The task: Would you return, word for word, the lines of the data below from the line with "This screenshot has height=374, width=800." through the line with "Viewport: 1024px width, 724px height.", and no others?

Extracted records:
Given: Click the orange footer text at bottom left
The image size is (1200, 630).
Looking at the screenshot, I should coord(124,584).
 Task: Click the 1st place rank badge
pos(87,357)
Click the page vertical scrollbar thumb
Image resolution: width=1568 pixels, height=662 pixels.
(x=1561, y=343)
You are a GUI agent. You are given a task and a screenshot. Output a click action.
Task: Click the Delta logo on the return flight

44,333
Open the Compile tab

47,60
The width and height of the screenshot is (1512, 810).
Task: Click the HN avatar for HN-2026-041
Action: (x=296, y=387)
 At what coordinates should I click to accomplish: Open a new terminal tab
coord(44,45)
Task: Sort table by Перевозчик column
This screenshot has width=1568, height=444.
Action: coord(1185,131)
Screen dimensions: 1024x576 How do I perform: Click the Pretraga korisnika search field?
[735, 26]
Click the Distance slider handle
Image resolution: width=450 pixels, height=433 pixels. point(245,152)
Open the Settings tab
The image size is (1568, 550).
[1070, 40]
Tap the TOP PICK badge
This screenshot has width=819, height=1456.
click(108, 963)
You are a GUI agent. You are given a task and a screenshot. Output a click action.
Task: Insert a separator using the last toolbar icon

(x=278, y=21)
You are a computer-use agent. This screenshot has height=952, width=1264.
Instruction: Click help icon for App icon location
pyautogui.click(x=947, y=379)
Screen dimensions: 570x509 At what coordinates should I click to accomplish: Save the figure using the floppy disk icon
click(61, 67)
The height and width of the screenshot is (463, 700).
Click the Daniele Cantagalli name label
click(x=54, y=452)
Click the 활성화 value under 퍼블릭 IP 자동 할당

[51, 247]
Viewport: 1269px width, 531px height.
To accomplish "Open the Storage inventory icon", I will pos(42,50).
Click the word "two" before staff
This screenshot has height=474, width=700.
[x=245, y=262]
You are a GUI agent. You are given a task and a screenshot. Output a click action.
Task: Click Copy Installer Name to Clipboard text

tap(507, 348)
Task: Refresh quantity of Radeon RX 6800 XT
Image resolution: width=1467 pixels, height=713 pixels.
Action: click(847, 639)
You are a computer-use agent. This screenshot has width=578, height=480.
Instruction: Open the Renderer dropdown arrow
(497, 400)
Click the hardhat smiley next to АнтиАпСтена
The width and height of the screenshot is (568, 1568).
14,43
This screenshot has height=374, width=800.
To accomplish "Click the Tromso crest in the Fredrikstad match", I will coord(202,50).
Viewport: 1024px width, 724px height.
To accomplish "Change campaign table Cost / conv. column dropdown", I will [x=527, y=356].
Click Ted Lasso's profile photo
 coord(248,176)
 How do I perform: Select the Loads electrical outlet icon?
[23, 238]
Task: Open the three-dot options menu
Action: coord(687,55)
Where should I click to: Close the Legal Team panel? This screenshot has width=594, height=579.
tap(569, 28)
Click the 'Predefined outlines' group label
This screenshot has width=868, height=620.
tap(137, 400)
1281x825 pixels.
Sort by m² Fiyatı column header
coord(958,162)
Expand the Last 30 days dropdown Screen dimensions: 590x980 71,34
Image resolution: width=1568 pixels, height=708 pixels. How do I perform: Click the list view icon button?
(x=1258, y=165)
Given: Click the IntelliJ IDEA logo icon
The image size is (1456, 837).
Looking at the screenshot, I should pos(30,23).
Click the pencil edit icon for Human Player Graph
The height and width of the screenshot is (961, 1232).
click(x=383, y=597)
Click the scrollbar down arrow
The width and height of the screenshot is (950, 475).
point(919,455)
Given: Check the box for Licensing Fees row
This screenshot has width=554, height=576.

Response area:
This screenshot has height=374, width=800.
To accomplish "Click the Tromso crest in the Fredrikstad match", I will coord(202,50).
Viewport: 1024px width, 724px height.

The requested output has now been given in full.